The starting point
Our setup was typical of an early-stage startup: everything was over-provisioned "just in case," instances were running 24/7 regardless of load, and there was no cost visibility. The monthly bill was growing linearly with user count — clearly unsustainable.
1. Right-sizing EC2 instances
The first and most impactful change. I pulled CloudWatch metrics for CPU, memory, and network across all instances for 30 days. The findings were stark:
- Our API server was running on a
t3.xlargewith average CPU utilisation of 12%. - The database server had 16GB RAM allocated but never exceeded 4GB in use.
- A staging environment was running the same instance types as production.
I downsized the API server to t3.medium, moved the staging env to t3.micro, and
right-sized the database instance.

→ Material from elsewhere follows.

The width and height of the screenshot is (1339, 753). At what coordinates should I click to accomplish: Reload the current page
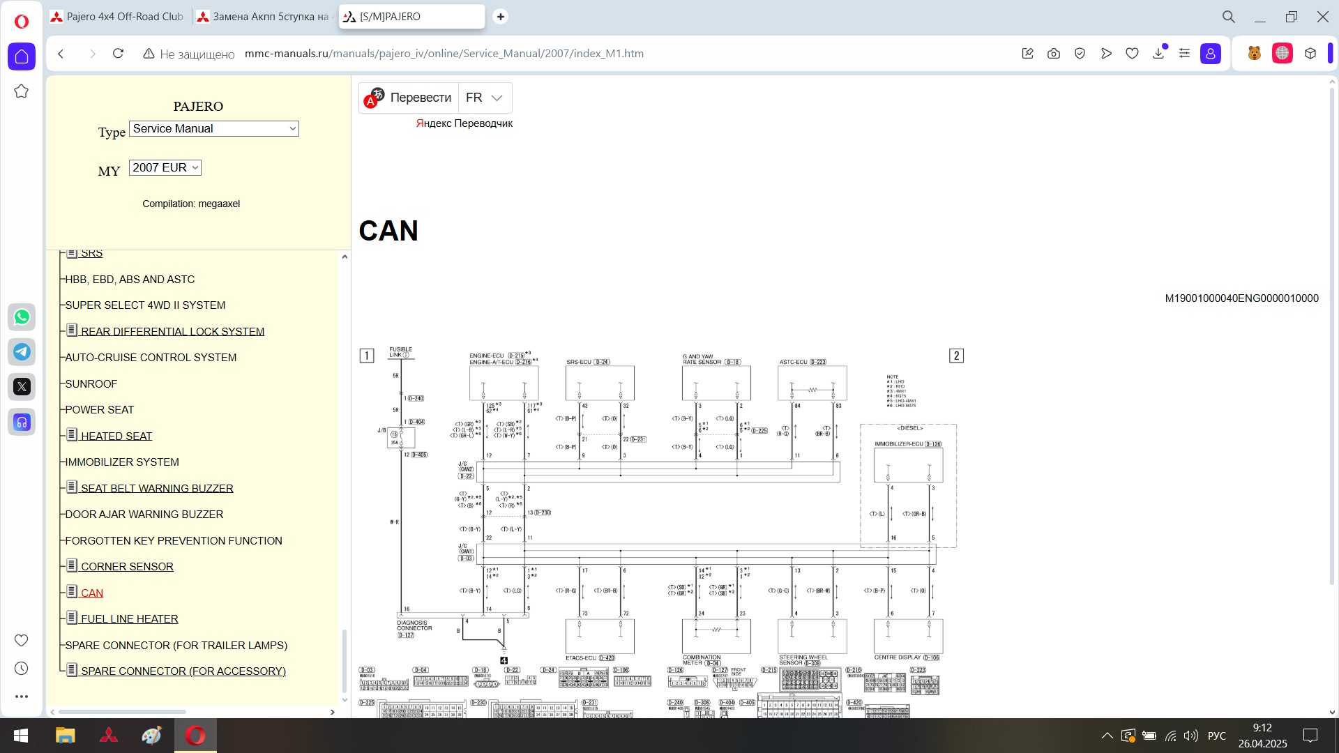click(x=119, y=54)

This alone cut ~30% of the bill.
2. Deployment architecture cleanup
We had orphaned EBS volumes from old deployments, unused Elastic IPs, and an over-provisioned NAT Gateway routing traffic that could use VPC endpoints instead. Cleaning this up was tedious but saved another ~15%.

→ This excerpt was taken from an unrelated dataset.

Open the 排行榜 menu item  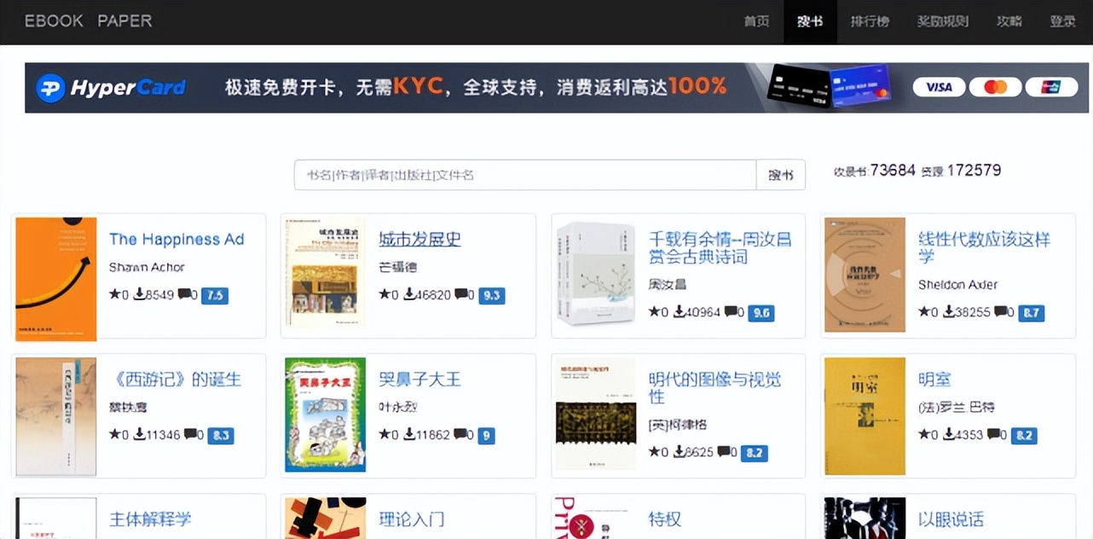869,21
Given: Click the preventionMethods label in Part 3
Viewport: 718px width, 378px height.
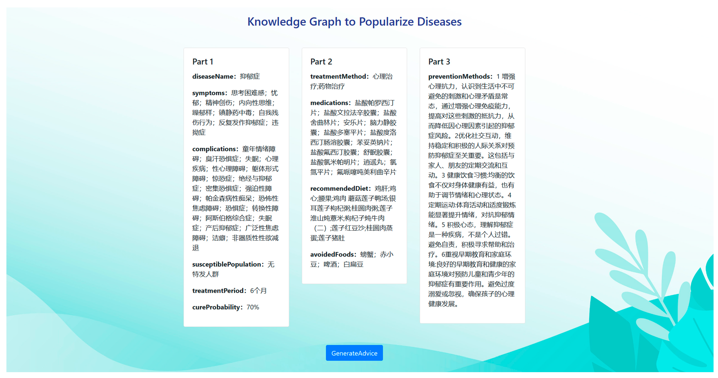Looking at the screenshot, I should pyautogui.click(x=460, y=76).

3. Application-level optimisations
Some costs were being driven by inefficient application code rather than infrastructure:
- Reduced S3 API calls by implementing proper caching headers and a local cache layer.
- Consolidated multiple small Lambda functions into fewer, more efficient ones.
- Optimised database queries that were causing unnecessary read replicas to spin up.
4. Reserved instances and Savings Plans
Once I had a stable, right-sized infrastructure, I committed to 1-year reserved instances for the production workload. This locked in the remaining ~15% savings.
The result
Total reduction: approximately 60%. The platform now serves 20,000+ users and processes 45,000+ meals per month at a fraction of the original infrastructure cost. More importantly, performance actually improved because the optimisation process forced us to address inefficiencies in the application layer too.
Key takeaways
- Measure before you optimise. CloudWatch metrics told the whole story.
- Right-sizing is the highest-leverage move for early-stage startups.
- Don't ignore infrastructure debt — it compounds just like code debt.
- Application-level changes often matter more than infrastructure changes.